From the entries that follow, reproduce exactly and only the lines from the line with "Task: Deselect the mySQL folder checkbox" to the line with "The height and width of the screenshot is (880, 1200).", endpoints included.

→ SOURCE RECORDS
#####

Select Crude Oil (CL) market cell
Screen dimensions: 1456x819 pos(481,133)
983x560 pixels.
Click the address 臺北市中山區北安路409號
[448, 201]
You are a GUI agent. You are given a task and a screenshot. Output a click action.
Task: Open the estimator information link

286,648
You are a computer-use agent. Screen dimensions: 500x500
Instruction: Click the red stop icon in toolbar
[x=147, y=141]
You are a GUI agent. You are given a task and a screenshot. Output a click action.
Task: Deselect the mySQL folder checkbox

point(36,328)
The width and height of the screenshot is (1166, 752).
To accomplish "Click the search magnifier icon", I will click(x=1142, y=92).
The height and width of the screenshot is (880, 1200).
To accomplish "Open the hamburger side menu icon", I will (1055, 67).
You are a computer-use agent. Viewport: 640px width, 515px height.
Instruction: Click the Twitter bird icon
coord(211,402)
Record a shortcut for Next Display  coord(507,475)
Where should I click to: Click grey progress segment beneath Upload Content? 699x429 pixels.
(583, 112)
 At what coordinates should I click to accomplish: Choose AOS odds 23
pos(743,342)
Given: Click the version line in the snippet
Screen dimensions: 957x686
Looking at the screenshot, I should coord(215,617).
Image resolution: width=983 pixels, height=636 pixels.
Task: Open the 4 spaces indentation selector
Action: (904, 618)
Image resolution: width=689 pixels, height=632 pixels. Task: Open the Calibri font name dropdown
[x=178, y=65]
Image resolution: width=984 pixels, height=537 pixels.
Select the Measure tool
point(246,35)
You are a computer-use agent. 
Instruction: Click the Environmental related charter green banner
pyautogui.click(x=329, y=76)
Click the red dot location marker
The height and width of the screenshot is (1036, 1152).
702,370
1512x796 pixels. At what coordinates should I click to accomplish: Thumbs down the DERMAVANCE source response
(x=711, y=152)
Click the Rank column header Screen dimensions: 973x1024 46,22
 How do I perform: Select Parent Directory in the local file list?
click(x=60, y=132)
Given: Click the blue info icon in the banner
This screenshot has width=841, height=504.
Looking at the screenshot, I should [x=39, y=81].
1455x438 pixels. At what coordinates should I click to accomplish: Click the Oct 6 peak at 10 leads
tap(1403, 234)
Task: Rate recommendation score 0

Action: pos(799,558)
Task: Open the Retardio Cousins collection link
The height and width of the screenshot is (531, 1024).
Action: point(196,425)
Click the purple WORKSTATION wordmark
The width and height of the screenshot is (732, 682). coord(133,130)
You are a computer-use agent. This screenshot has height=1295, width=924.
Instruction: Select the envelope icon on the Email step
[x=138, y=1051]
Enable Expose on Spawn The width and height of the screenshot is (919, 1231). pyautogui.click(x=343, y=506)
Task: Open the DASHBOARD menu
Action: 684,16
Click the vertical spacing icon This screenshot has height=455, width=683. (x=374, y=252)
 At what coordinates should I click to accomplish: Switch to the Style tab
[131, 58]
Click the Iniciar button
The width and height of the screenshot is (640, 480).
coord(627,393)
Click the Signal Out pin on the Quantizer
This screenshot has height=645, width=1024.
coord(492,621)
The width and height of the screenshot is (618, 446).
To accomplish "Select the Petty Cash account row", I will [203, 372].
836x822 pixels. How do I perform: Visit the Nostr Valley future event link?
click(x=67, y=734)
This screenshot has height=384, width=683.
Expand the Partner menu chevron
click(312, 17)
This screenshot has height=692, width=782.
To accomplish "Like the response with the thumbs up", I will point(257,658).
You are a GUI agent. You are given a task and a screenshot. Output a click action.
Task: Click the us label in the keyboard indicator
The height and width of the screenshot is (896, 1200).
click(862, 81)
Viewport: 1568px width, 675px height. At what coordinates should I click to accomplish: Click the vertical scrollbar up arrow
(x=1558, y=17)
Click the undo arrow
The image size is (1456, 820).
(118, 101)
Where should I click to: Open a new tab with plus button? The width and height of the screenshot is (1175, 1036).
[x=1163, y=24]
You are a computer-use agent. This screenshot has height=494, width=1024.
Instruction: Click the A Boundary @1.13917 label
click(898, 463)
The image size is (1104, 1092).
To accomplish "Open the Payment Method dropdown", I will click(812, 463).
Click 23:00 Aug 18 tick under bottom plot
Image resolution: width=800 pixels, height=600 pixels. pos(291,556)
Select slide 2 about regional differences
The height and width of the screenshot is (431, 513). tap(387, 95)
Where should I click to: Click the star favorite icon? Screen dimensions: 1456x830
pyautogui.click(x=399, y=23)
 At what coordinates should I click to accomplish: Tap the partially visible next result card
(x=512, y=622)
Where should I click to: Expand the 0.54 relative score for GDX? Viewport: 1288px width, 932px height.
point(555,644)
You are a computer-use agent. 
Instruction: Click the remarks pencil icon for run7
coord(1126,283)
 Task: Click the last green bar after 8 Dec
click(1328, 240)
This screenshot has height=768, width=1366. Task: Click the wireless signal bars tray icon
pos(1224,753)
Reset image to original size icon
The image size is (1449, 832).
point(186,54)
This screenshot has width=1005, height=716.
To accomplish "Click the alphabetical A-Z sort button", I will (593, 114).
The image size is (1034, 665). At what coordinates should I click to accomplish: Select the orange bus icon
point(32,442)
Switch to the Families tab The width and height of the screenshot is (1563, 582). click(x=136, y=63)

#####

→ OUTPUT FOR THIS TASK
Task: Deselect the mySQL folder checkbox

point(36,328)
The width and height of the screenshot is (1166, 752).
To accomplish "Click the search magnifier icon", I will click(x=1142, y=92).
The height and width of the screenshot is (880, 1200).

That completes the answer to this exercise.